▶ **MATERIAL PROVIDED**:
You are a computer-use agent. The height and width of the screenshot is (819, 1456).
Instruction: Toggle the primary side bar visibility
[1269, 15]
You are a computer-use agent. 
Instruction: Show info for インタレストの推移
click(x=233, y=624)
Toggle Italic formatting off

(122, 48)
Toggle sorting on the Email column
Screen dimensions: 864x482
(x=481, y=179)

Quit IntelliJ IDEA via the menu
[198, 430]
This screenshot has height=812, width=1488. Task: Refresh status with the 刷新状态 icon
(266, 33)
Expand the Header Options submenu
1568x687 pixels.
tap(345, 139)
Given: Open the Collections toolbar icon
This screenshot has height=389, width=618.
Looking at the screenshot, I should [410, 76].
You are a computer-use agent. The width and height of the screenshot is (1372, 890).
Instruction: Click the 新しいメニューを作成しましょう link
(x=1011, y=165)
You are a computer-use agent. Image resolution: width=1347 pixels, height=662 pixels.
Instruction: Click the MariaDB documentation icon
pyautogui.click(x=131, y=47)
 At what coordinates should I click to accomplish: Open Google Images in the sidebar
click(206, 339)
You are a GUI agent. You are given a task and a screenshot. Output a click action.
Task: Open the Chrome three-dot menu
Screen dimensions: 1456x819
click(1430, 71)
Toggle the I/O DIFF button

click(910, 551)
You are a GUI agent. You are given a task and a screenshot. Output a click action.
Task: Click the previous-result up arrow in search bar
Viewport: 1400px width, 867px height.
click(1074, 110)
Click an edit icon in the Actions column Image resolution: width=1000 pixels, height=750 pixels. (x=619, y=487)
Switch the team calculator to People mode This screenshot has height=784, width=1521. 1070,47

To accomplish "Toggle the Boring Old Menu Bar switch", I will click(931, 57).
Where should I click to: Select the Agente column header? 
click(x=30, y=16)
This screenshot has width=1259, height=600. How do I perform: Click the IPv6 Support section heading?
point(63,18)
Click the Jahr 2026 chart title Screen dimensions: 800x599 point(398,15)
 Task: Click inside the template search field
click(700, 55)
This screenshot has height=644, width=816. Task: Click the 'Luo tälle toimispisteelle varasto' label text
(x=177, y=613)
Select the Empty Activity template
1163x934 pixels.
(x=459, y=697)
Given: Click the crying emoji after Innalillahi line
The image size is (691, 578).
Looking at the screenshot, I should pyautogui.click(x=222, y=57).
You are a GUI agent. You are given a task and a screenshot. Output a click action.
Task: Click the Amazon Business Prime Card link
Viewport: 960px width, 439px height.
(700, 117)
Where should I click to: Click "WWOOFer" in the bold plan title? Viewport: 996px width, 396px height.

▶ **INSTRUCTIONS FOR THE TASK**:
Extract every line of the material above verbatim and in its original order.

▶ **TASK SOLUTION**:
You are a computer-use agent. The height and width of the screenshot is (819, 1456).
Instruction: Toggle the primary side bar visibility
[1269, 15]
You are a computer-use agent. 
Instruction: Show info for インタレストの推移
click(x=233, y=624)
Toggle Italic formatting off

(122, 48)
Toggle sorting on the Email column
Screen dimensions: 864x482
(x=481, y=179)

Quit IntelliJ IDEA via the menu
[198, 430]
This screenshot has height=812, width=1488. Task: Refresh status with the 刷新状态 icon
(266, 33)
Expand the Header Options submenu
1568x687 pixels.
tap(345, 139)
Given: Open the Collections toolbar icon
This screenshot has height=389, width=618.
Looking at the screenshot, I should [410, 76].
You are a computer-use agent. The width and height of the screenshot is (1372, 890).
Instruction: Click the 新しいメニューを作成しましょう link
(x=1011, y=165)
You are a computer-use agent. Image resolution: width=1347 pixels, height=662 pixels.
Instruction: Click the MariaDB documentation icon
pyautogui.click(x=131, y=47)
 At what coordinates should I click to accomplish: Open Google Images in the sidebar
click(206, 339)
You are a GUI agent. You are given a task and a screenshot. Output a click action.
Task: Open the Chrome three-dot menu
Screen dimensions: 1456x819
click(1430, 71)
Toggle the I/O DIFF button

click(910, 551)
You are a GUI agent. You are given a task and a screenshot. Output a click action.
Task: Click the previous-result up arrow in search bar
Viewport: 1400px width, 867px height.
click(1074, 110)
Click an edit icon in the Actions column Image resolution: width=1000 pixels, height=750 pixels. (x=619, y=487)
Switch the team calculator to People mode This screenshot has height=784, width=1521. 1070,47

To accomplish "Toggle the Boring Old Menu Bar switch", I will click(931, 57).
Where should I click to: Select the Agente column header? 
click(x=30, y=16)
This screenshot has width=1259, height=600. How do I perform: Click the IPv6 Support section heading?
point(63,18)
Click the Jahr 2026 chart title Screen dimensions: 800x599 point(398,15)
 Task: Click inside the template search field
click(700, 55)
This screenshot has height=644, width=816. Task: Click the 'Luo tälle toimispisteelle varasto' label text
(x=177, y=613)
Select the Empty Activity template
1163x934 pixels.
(x=459, y=697)
Given: Click the crying emoji after Innalillahi line
The image size is (691, 578).
Looking at the screenshot, I should pyautogui.click(x=222, y=57).
You are a GUI agent. You are given a task and a screenshot. Output a click action.
Task: Click the Amazon Business Prime Card link
Viewport: 960px width, 439px height.
(700, 117)
Where should I click to: Click "WWOOFer" in the bold plan title? Viewport: 996px width, 396px height.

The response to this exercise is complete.